* Recorded data
·····

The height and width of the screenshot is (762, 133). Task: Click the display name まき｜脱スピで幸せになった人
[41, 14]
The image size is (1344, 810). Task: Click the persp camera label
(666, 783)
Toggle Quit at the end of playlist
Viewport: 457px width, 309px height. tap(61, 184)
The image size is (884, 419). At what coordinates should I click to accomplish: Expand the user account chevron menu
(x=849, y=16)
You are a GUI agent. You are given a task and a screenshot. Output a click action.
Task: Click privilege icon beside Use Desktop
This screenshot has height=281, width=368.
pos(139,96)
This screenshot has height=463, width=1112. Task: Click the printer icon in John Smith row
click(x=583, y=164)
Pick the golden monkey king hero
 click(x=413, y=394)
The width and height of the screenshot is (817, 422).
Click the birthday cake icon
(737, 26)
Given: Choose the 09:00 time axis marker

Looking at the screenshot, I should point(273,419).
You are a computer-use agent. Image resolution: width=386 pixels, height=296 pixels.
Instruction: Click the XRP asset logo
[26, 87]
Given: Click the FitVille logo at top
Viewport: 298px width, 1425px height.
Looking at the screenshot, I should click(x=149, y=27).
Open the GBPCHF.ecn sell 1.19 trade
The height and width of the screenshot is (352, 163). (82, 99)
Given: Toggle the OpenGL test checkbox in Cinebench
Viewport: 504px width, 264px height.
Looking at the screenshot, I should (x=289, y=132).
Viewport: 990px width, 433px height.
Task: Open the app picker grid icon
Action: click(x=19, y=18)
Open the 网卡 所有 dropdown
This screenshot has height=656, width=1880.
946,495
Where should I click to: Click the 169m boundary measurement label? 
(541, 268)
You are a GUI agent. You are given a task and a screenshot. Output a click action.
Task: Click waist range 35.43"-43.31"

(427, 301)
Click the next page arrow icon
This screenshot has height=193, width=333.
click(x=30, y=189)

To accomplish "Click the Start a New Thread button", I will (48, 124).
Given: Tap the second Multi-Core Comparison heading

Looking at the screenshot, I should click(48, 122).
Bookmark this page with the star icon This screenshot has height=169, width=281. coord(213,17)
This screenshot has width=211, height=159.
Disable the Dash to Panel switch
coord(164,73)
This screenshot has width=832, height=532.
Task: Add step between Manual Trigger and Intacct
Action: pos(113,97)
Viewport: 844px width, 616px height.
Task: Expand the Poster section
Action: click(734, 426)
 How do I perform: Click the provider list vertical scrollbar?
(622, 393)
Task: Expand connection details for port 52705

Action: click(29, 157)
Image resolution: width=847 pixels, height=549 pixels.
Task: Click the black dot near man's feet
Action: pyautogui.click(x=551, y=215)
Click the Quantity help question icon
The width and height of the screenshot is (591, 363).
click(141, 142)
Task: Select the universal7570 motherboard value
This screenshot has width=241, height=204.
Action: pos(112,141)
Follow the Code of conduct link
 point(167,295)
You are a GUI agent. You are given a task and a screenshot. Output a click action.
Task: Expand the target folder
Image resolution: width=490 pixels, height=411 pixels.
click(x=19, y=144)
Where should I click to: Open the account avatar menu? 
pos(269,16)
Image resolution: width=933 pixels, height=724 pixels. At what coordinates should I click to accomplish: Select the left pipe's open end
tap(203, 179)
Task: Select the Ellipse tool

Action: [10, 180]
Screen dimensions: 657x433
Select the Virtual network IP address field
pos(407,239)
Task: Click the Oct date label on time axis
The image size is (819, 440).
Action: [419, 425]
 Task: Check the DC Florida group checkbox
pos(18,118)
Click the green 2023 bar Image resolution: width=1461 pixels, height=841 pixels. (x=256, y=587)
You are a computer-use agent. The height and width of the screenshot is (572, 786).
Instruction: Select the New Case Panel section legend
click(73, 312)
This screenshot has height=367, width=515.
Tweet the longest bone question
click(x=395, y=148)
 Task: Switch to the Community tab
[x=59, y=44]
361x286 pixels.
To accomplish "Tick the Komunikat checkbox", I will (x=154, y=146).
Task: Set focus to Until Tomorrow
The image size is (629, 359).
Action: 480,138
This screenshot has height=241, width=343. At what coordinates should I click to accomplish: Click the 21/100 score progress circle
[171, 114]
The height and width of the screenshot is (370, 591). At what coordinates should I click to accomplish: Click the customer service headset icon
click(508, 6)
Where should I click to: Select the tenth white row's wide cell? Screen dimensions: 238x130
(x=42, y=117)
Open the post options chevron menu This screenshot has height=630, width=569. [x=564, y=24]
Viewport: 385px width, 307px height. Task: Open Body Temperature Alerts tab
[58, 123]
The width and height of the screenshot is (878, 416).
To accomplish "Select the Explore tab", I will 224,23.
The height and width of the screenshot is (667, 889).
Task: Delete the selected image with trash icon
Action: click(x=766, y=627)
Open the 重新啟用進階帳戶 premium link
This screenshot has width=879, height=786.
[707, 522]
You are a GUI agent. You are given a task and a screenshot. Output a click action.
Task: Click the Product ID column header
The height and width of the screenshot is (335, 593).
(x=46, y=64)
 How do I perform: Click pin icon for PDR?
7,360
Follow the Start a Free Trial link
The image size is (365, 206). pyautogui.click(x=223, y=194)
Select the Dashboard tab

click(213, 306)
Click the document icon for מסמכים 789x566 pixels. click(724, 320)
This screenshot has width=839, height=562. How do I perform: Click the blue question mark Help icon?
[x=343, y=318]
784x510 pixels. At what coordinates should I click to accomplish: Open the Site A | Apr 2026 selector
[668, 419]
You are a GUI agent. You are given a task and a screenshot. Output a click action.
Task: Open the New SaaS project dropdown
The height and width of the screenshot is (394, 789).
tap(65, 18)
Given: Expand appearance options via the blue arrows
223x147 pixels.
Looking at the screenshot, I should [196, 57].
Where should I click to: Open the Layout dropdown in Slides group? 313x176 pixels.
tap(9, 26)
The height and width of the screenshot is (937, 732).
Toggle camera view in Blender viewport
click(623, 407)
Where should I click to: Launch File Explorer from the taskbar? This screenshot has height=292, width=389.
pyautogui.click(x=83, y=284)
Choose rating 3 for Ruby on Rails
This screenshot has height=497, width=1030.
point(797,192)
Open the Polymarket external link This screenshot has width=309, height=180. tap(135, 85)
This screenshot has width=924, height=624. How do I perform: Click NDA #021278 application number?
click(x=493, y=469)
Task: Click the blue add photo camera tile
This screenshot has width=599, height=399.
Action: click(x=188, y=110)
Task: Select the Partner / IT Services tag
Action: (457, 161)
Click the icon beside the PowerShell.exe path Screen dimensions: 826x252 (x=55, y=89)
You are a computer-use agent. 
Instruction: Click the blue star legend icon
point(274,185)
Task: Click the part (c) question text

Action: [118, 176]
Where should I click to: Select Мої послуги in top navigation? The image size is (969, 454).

·····

* Instructions for the task
Scan the data above for the word "options", then copy every line that holds it.

* Response to this exercise
Open the post options chevron menu This screenshot has height=630, width=569. [x=564, y=24]
Given: Expand appearance options via the blue arrows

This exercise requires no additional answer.